Thursday, June 20, 2013
Emerging Issues in Access Control
We had some thoughts about a recent post by Kim Kornmaier on the Honeywell Security Channel blog.
One way security integrators and consultants can address the access control issues laid out above is by using products and systems that comply with the Area Control Specification and/or the Access Control Profile (http://psialliance.org/AreaControlOverview.html) from the Physical Security Interoperability Alliance (PSIA).

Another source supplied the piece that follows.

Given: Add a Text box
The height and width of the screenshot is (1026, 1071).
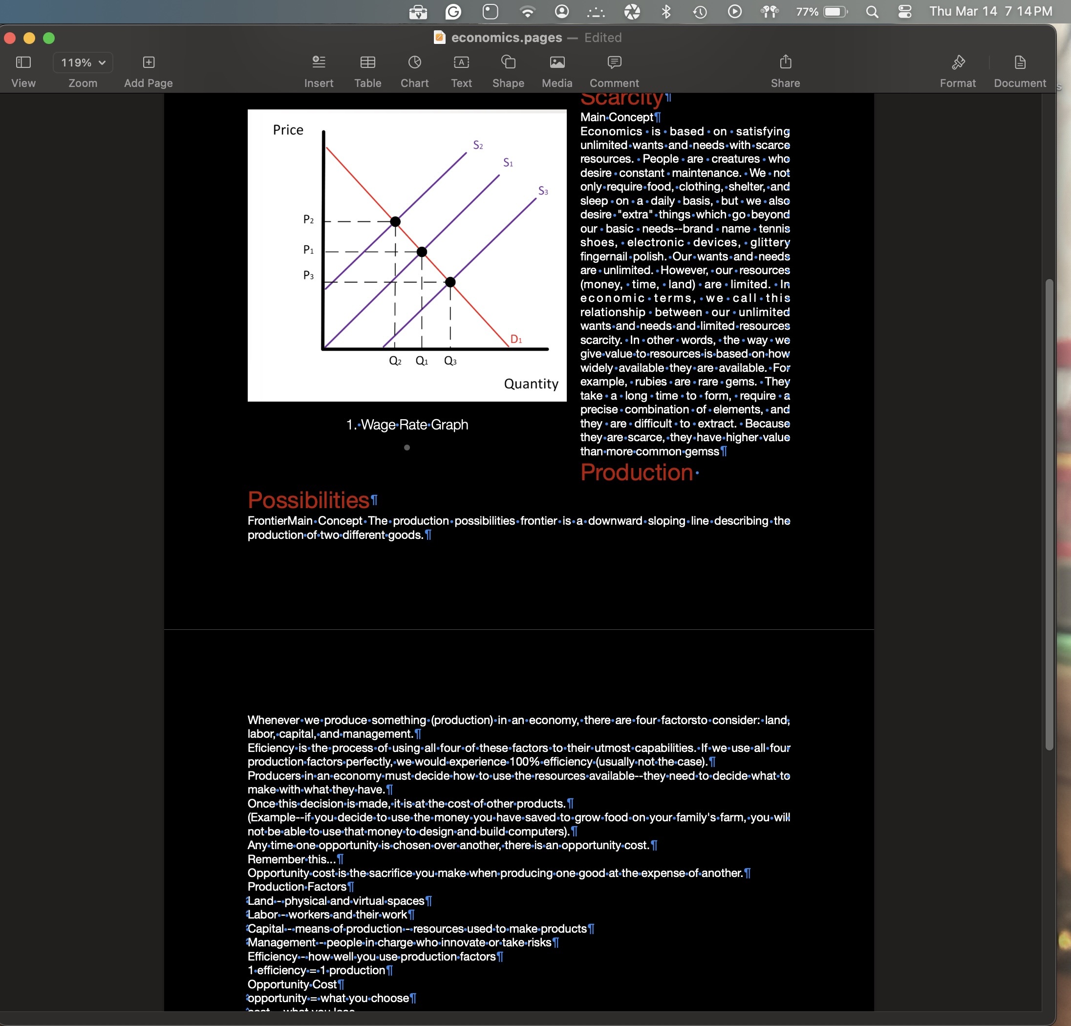Looking at the screenshot, I should click(461, 62).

PSIA-compliant products all share the same event vocabulary. With the Area Control specification, systems and components from different manufacturers can quickly share data about terminated employees or unauthorized access. Security professionals need only enter the revocation command once; it will then propagate automatically to the other systems. Access privileges across a corporate or campus network are cancelled within minutes, with minimal effort, greatly improving security.
A clear common vocabulary across compliant components also makes it easier to integrate IT security and physical security systems to address potential blended threats. In addition, that commonality means consultants and integrators can add vital new components into legacy security solutions more quickly. That’s because they only need to map the legacy systems’ communication to one PSIA-compliant vocabulary, not many different interfaces.
Finally, because the PSIA specifications are created by leading industry vendors, the specifications reflect industry demand, including support for cloud, wireless and mobile security solutions.
Vendors like HID, Ingersoll Rand (Schlage), Kastle Systems, Honeywell, Mercury, Proximex, and ASSA ABLOY are all actively implementing these specs into products. Inovonics has already introduced a PSIA-compliant access control wireless gateway, and we expect to see more commercially available solutions soon. So the industry is well at work on meeting these emerging issues for end users.